Please visit and comment at my Johari Window.... and my Nohari Window... which, if you haven't seen them going around like crazy in blogcircles, are areas where you list your characteristics and then other people comment too. And if I didn't want to know I wouldn't have posted it, so please do click away.

And, just because I'm listening to the tv-satellite radio, I have to say that I'm absolutely in love with Domenic M's 'La Quiero' which is a simple song that makes me swoon: "La quiero... la sue~no... no puedo dejar de pensar en ella... la vivo... hasta'en mi cancio`n..."* and the chording, though simple, is marvelous. I told you, it makes me swoon. Just thought I'd put it out there.



*I love her... I dream her... I can't stop thinking about her... I live her/make her alive... even in my song...

Monday, March 06, 2006



I feel better now.

Boston was a sad reunion of sorts. I saw people I hadn't seen since I went to portareeco: Rudy, Reyna, Carolina, Erica and Andrew, Mike, Eddie, Sandra, Silvana... and staying with Denishea, a friend from my childhood, made having to be there much easier. It made me grateful to have known Imette and everyone else in that unique group that is LFP/OLAS. Sandra gave me a bunch of pics she had brought with Imette in them. We'll keep her spirit alive.

The hurt isn't as raw. After the tears I think we all realize the great privilege we have- we're alive. I'm alive. And I owe it to God and myself to make this the best life. To work hard even at the crappy stuff, and be happy at even the most irrational times.

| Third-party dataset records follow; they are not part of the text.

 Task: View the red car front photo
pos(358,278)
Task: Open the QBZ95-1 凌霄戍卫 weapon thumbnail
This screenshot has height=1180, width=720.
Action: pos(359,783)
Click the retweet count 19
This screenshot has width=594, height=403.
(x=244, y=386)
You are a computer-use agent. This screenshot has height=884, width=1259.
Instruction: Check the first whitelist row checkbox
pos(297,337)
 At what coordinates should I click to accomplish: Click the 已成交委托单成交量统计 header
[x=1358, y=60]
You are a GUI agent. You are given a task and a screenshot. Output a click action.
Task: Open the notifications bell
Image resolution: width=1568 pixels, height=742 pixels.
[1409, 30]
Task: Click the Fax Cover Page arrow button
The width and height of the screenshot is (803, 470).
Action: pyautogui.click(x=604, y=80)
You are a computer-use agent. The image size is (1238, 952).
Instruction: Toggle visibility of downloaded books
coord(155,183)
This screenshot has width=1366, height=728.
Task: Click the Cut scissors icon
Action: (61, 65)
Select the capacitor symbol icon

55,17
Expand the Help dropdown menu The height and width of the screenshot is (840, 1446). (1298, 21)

So I'm sighing as I return to the world that doesn't know my grief, but I'm living more fiercely because of that. It's a gift, if a small one, from Imette.

Stuff I'm gonna do this week:
*Acceptance at Columbia U
*Financial Aid
*Get some Professional Work Pants


Thursday, March 02, 2006

Imette Update


Here's an update. Imette's killer hasn't been found. Yet.

Many many of us are going up to Boston. The wake is tomorrow and the funeral is Saturday morning. My squeaky-new employers wouldn't let me off on Friday (and I reluctantly understand that, since I just began Monday) , so I'll arrive early Saturday.

what's killing me is that I know she is just that independent. Everyone is always all over her and Erica, these beautiful, petite, women, b/c they're so independent. They want to do by themselves. They can handle going places alone. I'm having trouble handling the anger- at the person or people who were so brutally monstrous. And, God forgive me, at Imette, for allllll those times she went alone and nothing happened. Had she just stayed with her friend...

pray without ceasing. I'll be back after Boston.